Starting with the basics
The Apache Hadoop 2.x version consists of three key components:
- Hadoop Distributed File System (HDFS)
- Yet Another Resource Negotiator (YARN)
- The MapReduce API (Job execution, MRApplicationMaster, JobHistoryServer, and so on)
There are two master processes that manage the Hadoop 2.x cluster—the NameNode and the ResourceManager. All the slave nodes in the cluster have DataNode and NodeManager processes running as the worker daemons for the cluster. The NameNode and DataNode daemons are part of HDFS, whereas the ResourceManager and NodeManager belong to YARN.
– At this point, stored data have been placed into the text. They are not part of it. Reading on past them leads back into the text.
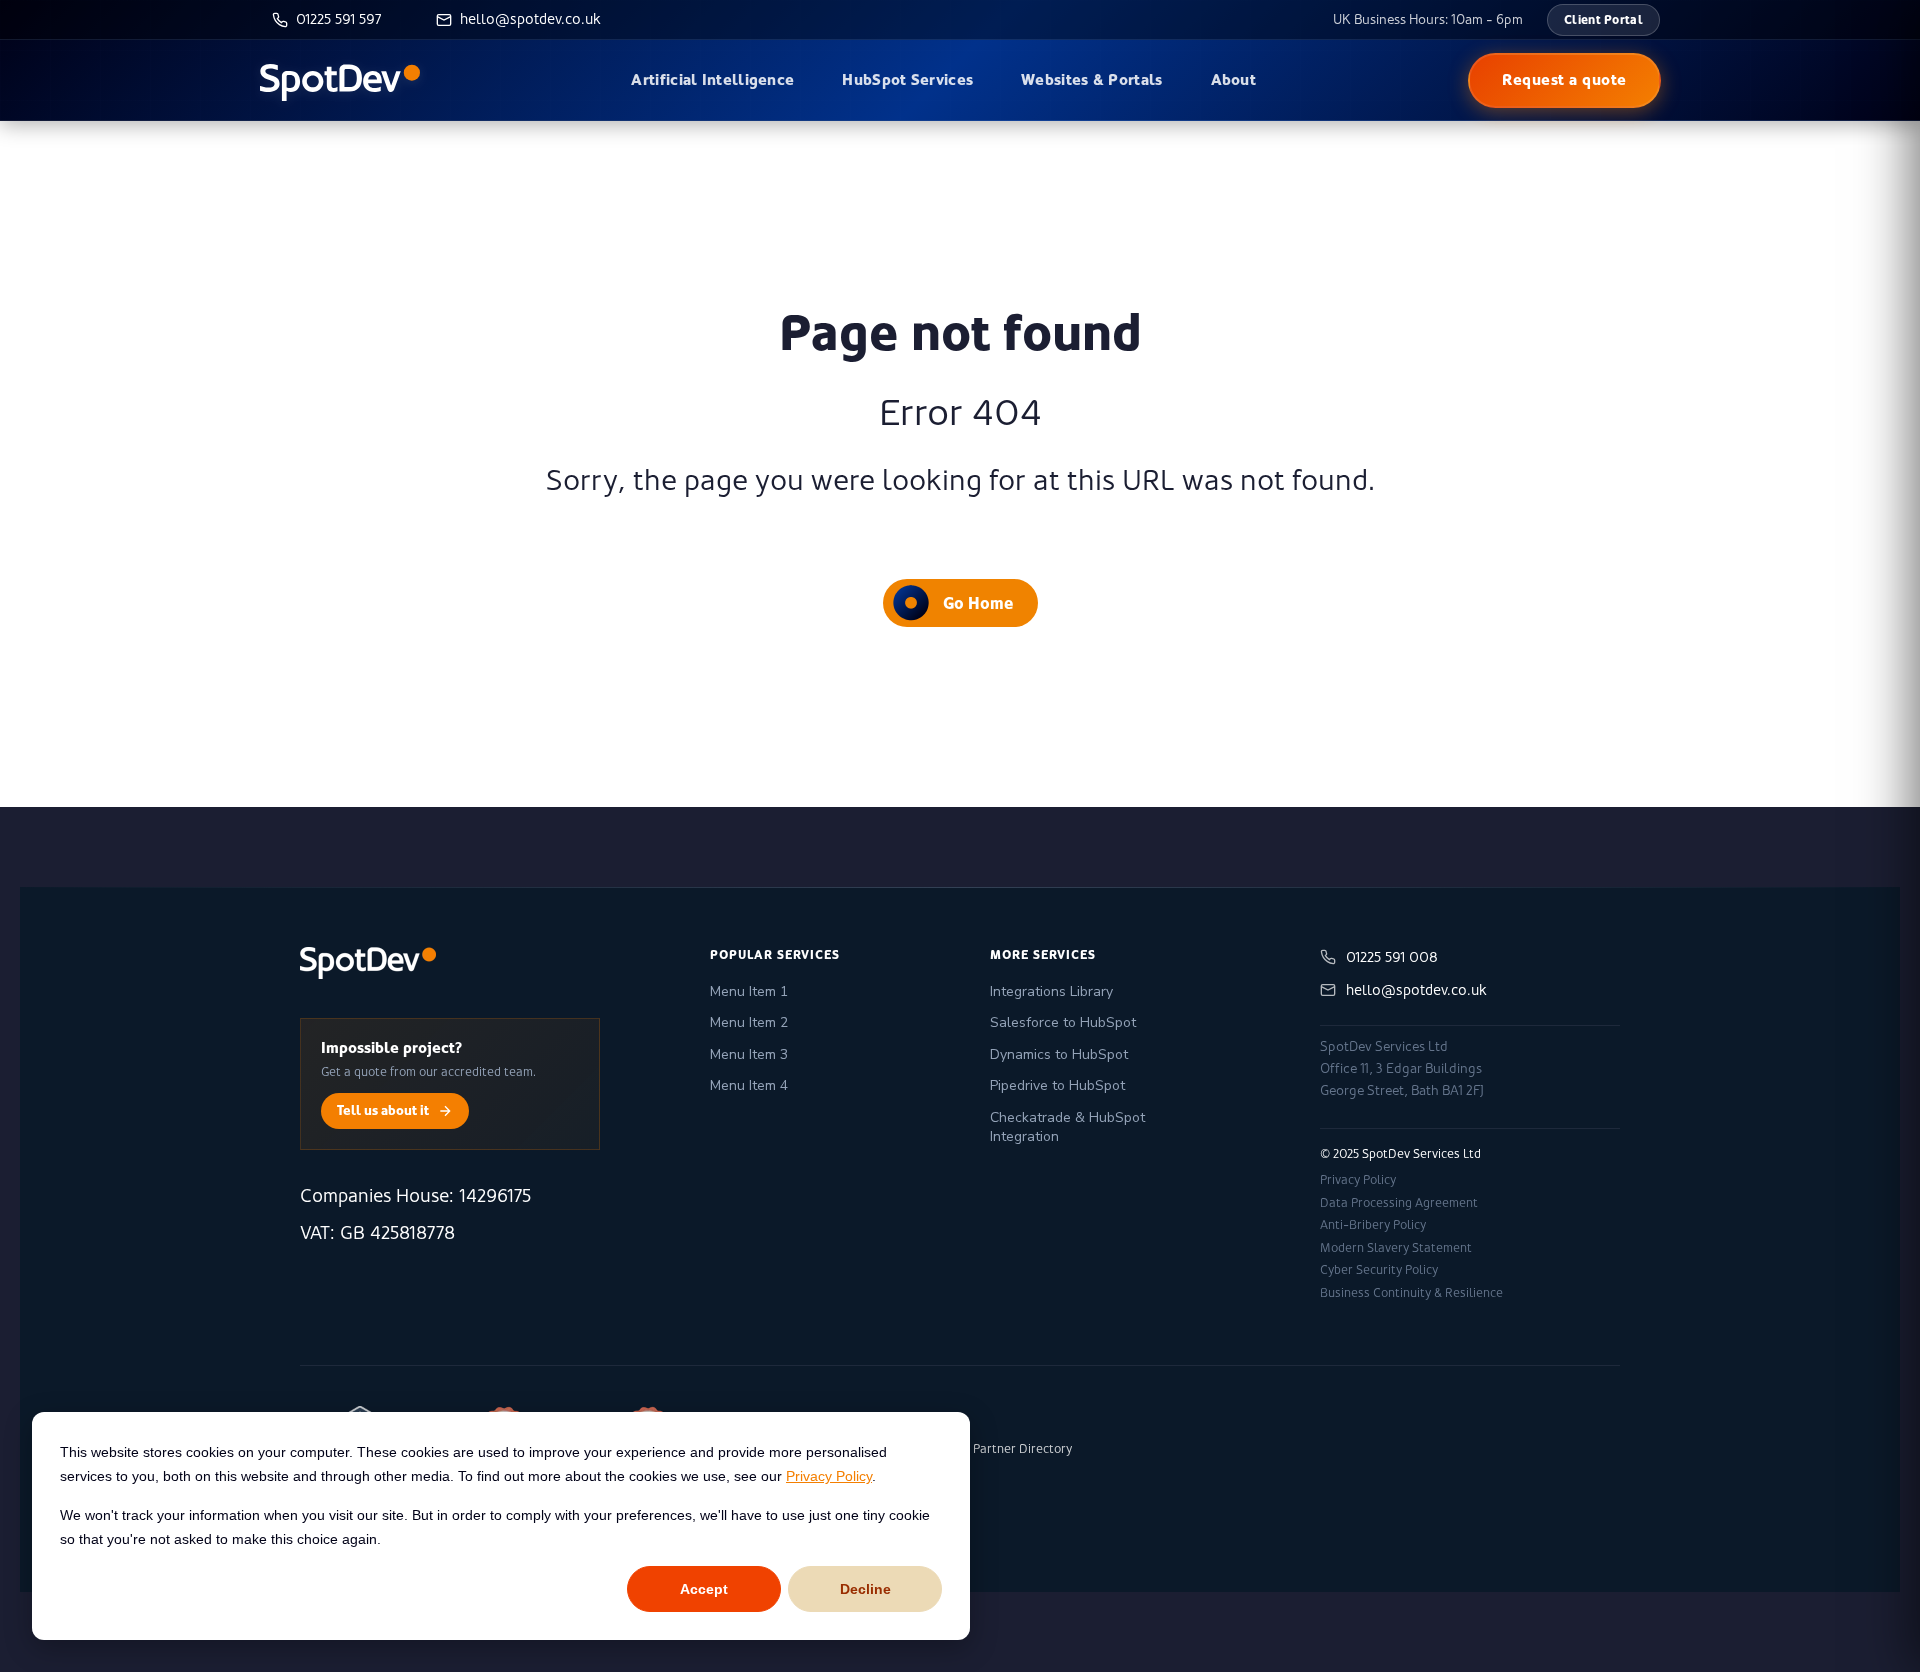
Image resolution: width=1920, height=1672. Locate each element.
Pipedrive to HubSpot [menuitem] (1057, 1085)
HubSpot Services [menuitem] (907, 79)
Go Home (978, 603)
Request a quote (1564, 79)
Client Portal (1603, 19)
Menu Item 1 (749, 991)
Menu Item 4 (749, 1085)
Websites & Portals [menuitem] (1091, 79)
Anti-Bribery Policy (1373, 1225)
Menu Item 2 (749, 1022)
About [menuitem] (1234, 79)
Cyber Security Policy (1379, 1270)
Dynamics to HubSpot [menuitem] (1059, 1054)
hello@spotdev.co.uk (1416, 990)
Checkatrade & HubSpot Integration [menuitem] (1067, 1127)
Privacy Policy (829, 1476)
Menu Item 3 (749, 1054)
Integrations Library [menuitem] (1051, 991)
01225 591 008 (1392, 957)
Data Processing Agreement (1399, 1203)
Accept (704, 1589)
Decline (865, 1589)
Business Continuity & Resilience (1411, 1293)
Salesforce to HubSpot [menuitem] (1063, 1022)
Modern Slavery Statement (1396, 1248)
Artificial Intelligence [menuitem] (712, 79)
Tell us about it (383, 1110)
When we configure Hadoop-YARN on a single node, we need to have all four processes running on the same system. Hadoop single node installation is generally used for learning purposes. If you are a beginner and need to understand the Hadoop-YARN concepts, you can use a single node Hadoop-YARN cluster.
In the production environment, a multi-node cluster is used. It is recommended to have separate nodes for NameNode and ResourceManager daemons. As the number of slave nodes in the cluster increases, the requirement of memory, processor, and network of the master nodes increases. The following diagram shows the high-level view of Hadoop-YARN processes running on a multi-node cluster.

Supported platforms
To install a Hadoop-YARN cluster, you can use either GNU-, Linux-, or Windows-based operating systems. The steps to configure and use the Hadoop-YARN cluster for these operating systems are different. It is recommended to use GNU/Linux for your cluster installations. Apache Hadoop is an open source framework and it's widely used on open source platforms such as Ubuntu/CentOS. The support documents and blogs for Linux machines are easily available. Some companies use the enterprise version of Linux systems such as RHEL (RedHat Enterprise Linux).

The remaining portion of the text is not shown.